DOCUMENT TEXT:
>>>
2016
04.14

Episode 3: The Water Swordsman – The Fang of Revenge!!

Chapters adapted: Volume 1, Chapters 8 and 9; Volume 2, Chapters 11 and 12

Chapters skipped: Volume 2, Chapter 10

 

Here we are back in the fray again! When we last left off in Flame of Recca, episode 2 clumsily adapted 5 chapters of manga material while removing much of the fun and left us on a cliffhanger. After a poorly paced second episode we jump straight back into the action with episode three. Sure the last episode might have missed much from the manga, but how does this episode fare? It couldn’t be any worse, surely.

Right?

Well . . .

My competent hero!

The first scene of this episode is Fuko blowing Recca away with one hit. In the manga, Recca unleashing his flames (that he is well equipped with) changed the trajectory of the fight and brought it to a quick end. In the anime, the flames barely make any difference. It continues on for literally half this episode. This does not bode well for the adaption.

Kagehoshi also informs Fuko that she and Recca are now “at the same level” despite Recca originally having years of experience in the manga. This obviously again a case of the anime raising stakes that didn’t need to be raised by making Recca incompetent for seemingly no other reason.
<<<
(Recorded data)
>>>
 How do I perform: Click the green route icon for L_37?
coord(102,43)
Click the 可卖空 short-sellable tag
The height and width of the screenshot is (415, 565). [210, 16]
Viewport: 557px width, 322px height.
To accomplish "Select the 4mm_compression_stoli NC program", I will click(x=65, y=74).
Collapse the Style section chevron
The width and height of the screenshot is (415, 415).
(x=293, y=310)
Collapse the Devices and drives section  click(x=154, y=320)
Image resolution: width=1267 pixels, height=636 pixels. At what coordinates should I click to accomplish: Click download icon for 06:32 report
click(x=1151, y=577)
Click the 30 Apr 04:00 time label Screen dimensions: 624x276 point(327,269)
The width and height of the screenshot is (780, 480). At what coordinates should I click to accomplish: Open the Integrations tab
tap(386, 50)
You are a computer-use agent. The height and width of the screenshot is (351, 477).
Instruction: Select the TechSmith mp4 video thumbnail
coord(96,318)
<<<
>>>
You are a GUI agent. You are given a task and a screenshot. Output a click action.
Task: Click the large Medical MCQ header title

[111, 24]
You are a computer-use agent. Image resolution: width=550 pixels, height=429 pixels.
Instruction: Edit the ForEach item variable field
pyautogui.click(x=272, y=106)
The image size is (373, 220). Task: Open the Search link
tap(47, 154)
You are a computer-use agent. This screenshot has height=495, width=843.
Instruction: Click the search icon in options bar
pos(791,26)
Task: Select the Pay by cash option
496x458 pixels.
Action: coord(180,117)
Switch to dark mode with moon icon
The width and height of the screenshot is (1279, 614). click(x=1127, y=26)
<<<
>>>
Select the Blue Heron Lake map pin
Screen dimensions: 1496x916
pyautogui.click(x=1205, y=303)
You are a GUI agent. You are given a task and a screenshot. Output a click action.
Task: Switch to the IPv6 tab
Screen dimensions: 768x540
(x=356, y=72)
<<<
GIVEN EXERCISE A: Print the stretch of the Flame of Recca episode review from "Chapters skipped: Volume" through "My competent hero!", word for word.
GIVEN EXERCISE B: Output the stretch of the records from the line containing "Select the Blue Heron Lake map pin" through the line containing "(x=356, y=72)", reproducing each line without any change.

RESPONSE A:
Chapters skipped: Volume 2, Chapter 10

 

Here we are back in the fray again! When we last left off in Flame of Recca, episode 2 clumsily adapted 5 chapters of manga material while removing much of the fun and left us on a cliffhanger. After a poorly paced second episode we jump straight back into the action with episode three. Sure the last episode might have missed much from the manga, but how does this episode fare? It couldn’t be any worse, surely.

Right?

Well . . .

My competent hero!

RESPONSE B:
Select the Blue Heron Lake map pin
Screen dimensions: 1496x916
pyautogui.click(x=1205, y=303)
You are a GUI agent. You are given a task and a screenshot. Output a click action.
Task: Switch to the IPv6 tab
Screen dimensions: 768x540
(x=356, y=72)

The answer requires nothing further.